I’m still not quite sure what it is that has happened over the last few days but this morning when I was washing the dishes in the large communal kitchen tears started welling up inside me and I felt a deep velvety sadness about leaving this place. I had spent less than a week at The Barn in Sharpham with a group of ten other people I had never met before in my life. It is astonishing how quickly you can build bonds as a community when you do the right things together: meditate, work on the land, prepare food, eat, communicate openly without using sarcasm as a shield, sing, and be silent.
The retreat house is a beautiful old stone building set on a hillside amid woodland and open fields. I arrived late afternoon on Sunday, chose my room (“The Owl”) and had a cup of tea with the rest of the group in the sitting room overlooking the valley and the river below. I don’t think I had any particular expectations before I came – I just felt stressed out and was looking forward to a week without my mobile phone and the daily commute to the office. I was also hoping to progress a bit in my daily meditation practice without knowing what that actually meant to me. I felt relieved that the other retreatants seemed to be very normal people – or as Paul put it on our last day: “I’m glad you were not a bunch of hippies.”
The days at The Barn went quietly yet were filled with very nurturing experiences. Good conversations, heart-felt smiles, beautiful food, walks in the country. Every morning we got up at 6.20 am in complete silence and started the first mediation session at 6.50 am. After that we worked in the house until breakfast was ready around 8 am but kept silent until 9 am. In the mornings we did some gardening or other tasks around the house. I really liked working in the polytunnels, the hot and humid micro-climate and the smell of wet soil. A second sitting started at 12.20 pm. Lunch was prepared each day by two of our group and we all ate together. The afternoons were free until evening meditation, on some days teachers came to the house and gave talks. Silence started again at 9 pm.
Wednesday was “Silent Day” where we didn’t speak with each other at all. That doesn’t mean that there was no communication. It was my turn to prepare lunch together with Barry and we used sign language and little hand-written notes to co-ordinate what we were doing. Having lunch silently didn’t feel that strange actually but when we gathered around the table in the evening each with our bits and bites to eat I felt a bit awkward for the first time. What do you do when small talk is not an option? I admit I left the table earlier than I normally would have and went for a walk up the hills from where I had a beautiful view over the river. All in all the day had gone by easily and I felt very present. I remember the grass glittering silvery in the evening sun and there was no sound but the wind.

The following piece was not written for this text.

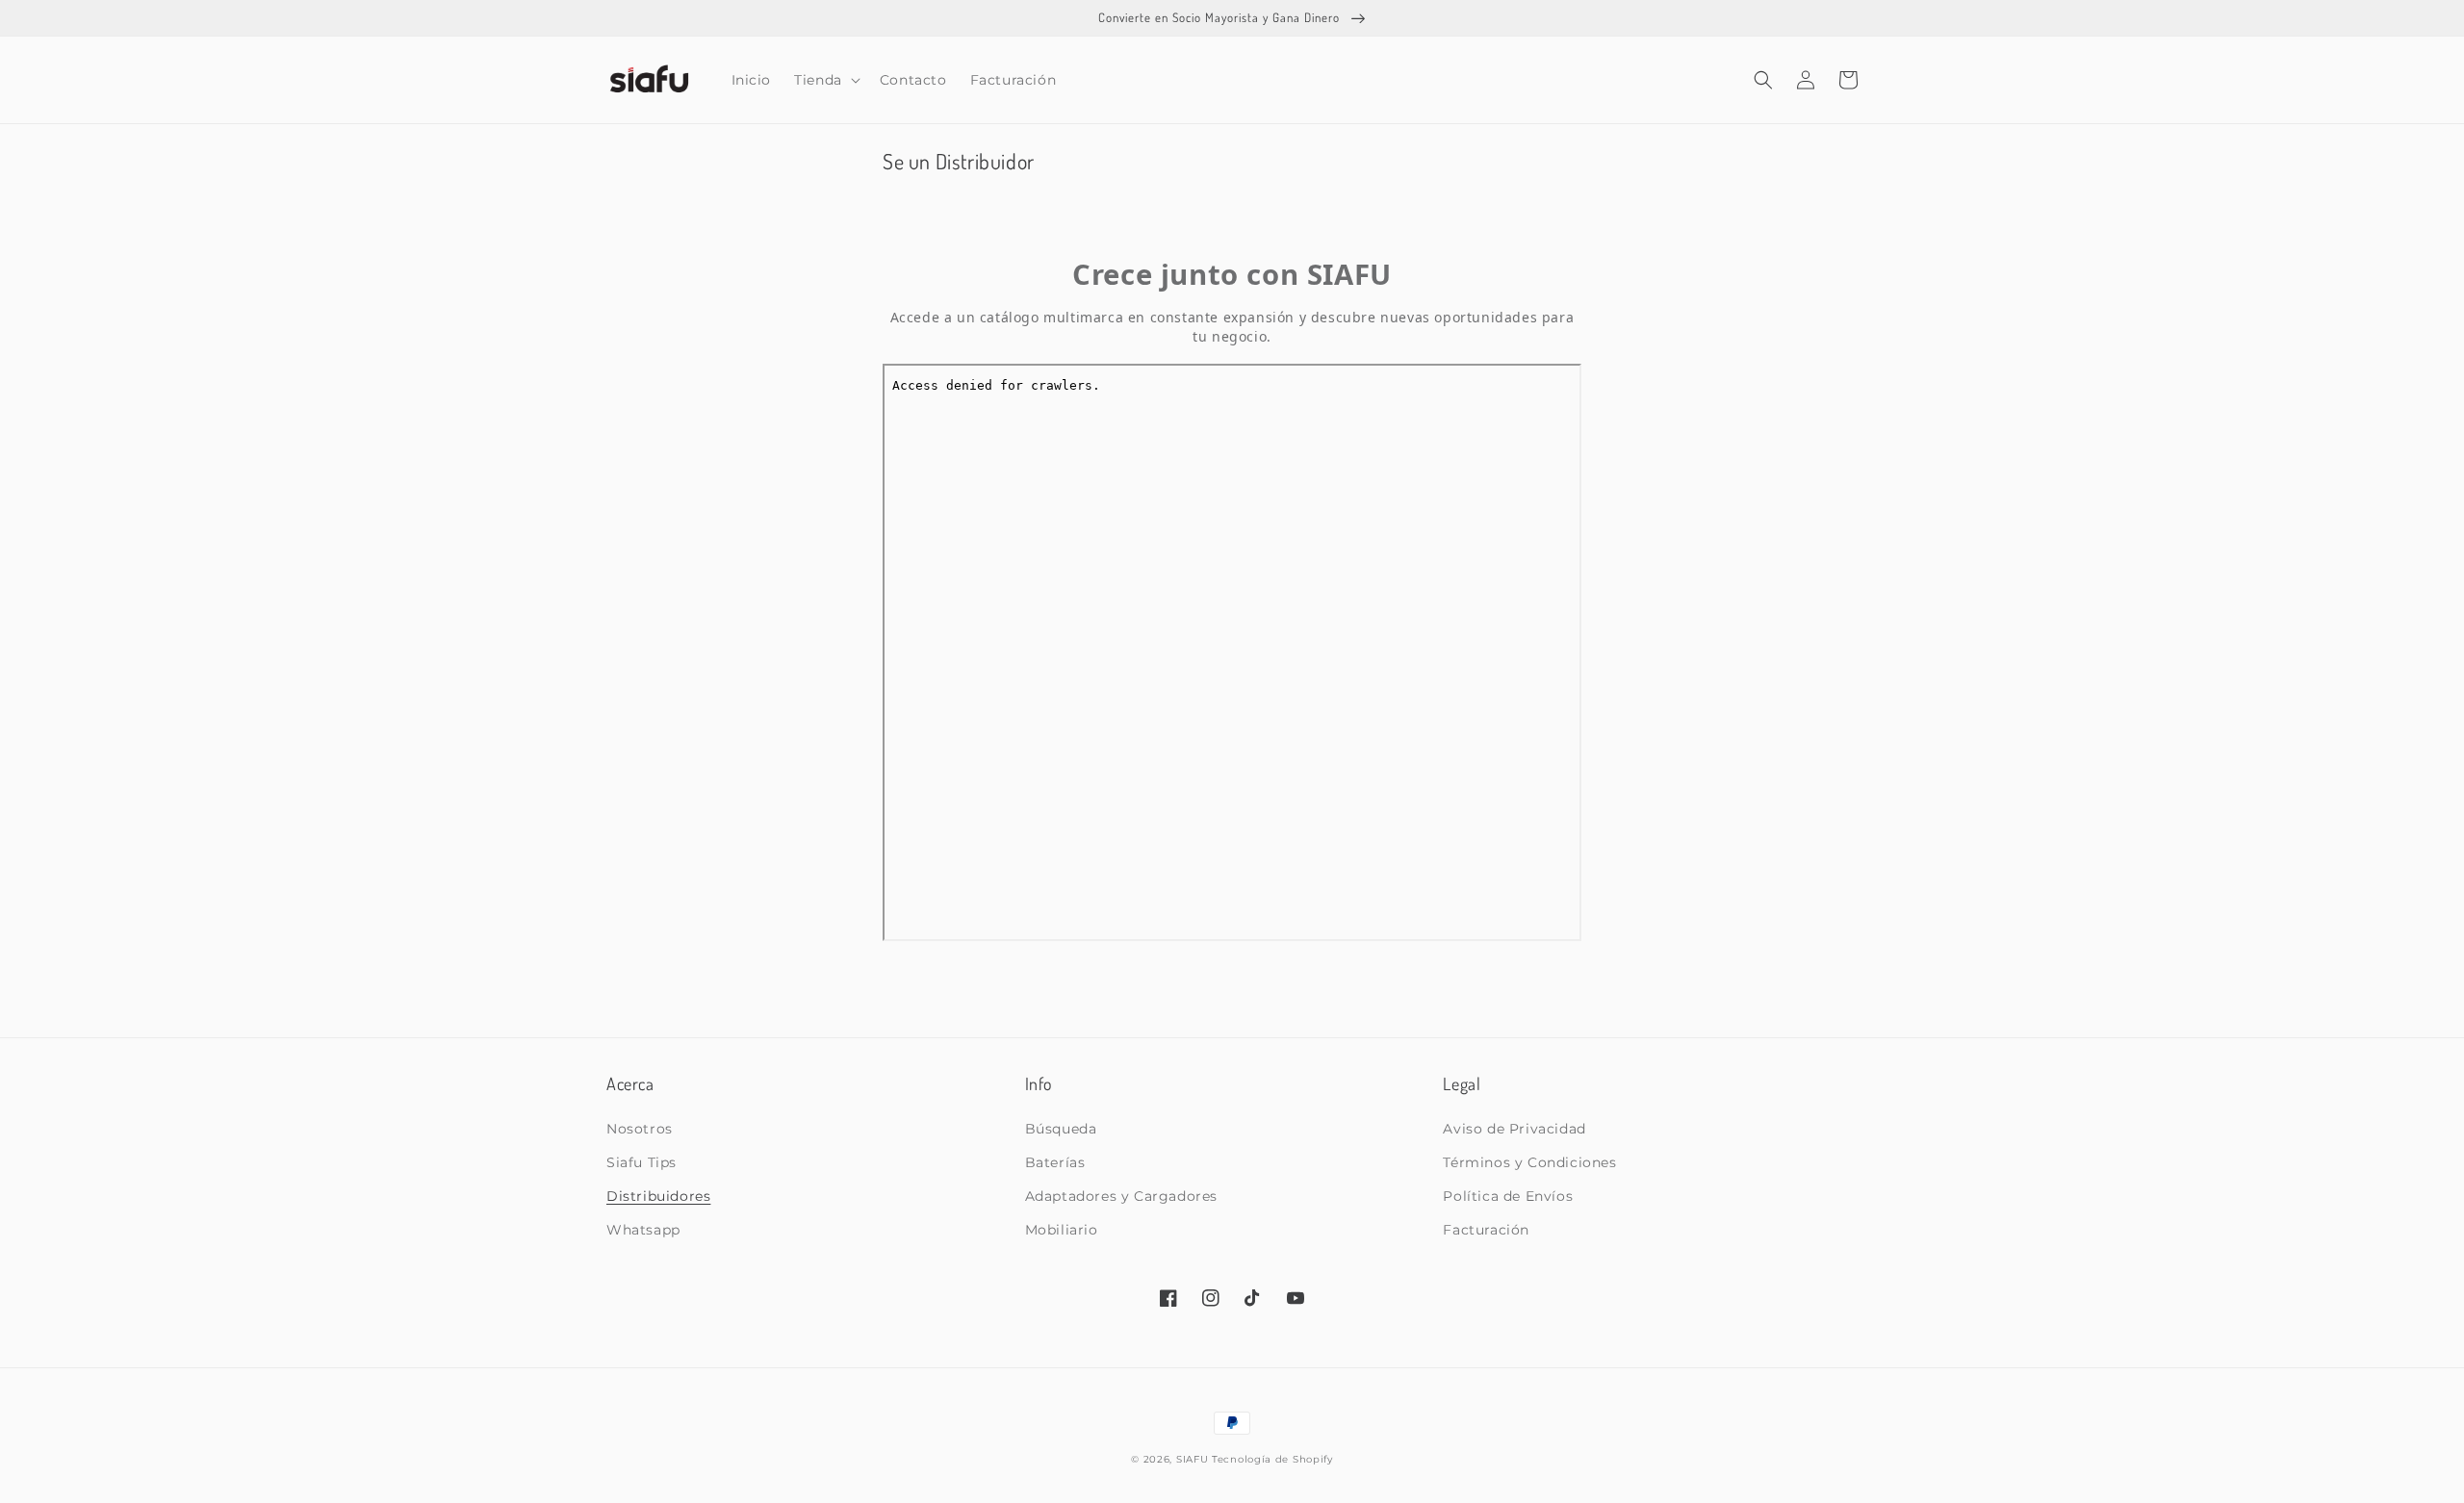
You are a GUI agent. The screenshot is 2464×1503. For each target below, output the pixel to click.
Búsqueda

By the end of the week I felt very much at home at The Barn. Before I came I had wondered if I would feel resistance against the schedule, the meditation, maybe even the people, but nothing of that happened. Quite the opposite I felt I could easily have stayed longer, working, eating and meditating with the same group of people around me every day. I had always been very skeptic about communal living but now, for the first time, I felt it was actually possible. Jane told me about her own ideas to create a beautiful community somewhere in the countryside. It’s not an easy decision though to invest in a vision like that. For me it resembles a leap off a steep cliff.
On our last evening we shared our thoughts about what we would take with us from the retreat. I felt very grounded and very much like myself. No major revelations over the course of the week, I said, but things that had been lurking in the shadows, things I had somehow been aware of but not acknowledged or not taken seriously had started stepping out into daylight. I thought it was good to be clear about things and then work on them when back home.
And on the way “back home” it hit me. Yes, things had become clear to me but what that really meant I only understood when the panic inside me was growing while the train was approaching Paddington station. I didn’t want to put on this London persona again with her blow-dried hair, false smiles and hectic busyness; the persona that I had peeled off my skin layer by layer, silenced by keeping silent, starved through acceptance of myself. I have uncovered this shy little self again that isn’t interested in pension plans, Groupon deals or spring sales. I have nurtured it, petted it and encouraged it to man up a bit. I hope it won’t go to sleep again and I’m excited to see where it will take me. But I have a feeling things will not become easier. It might take a leap off a cliff, even if a tiny one.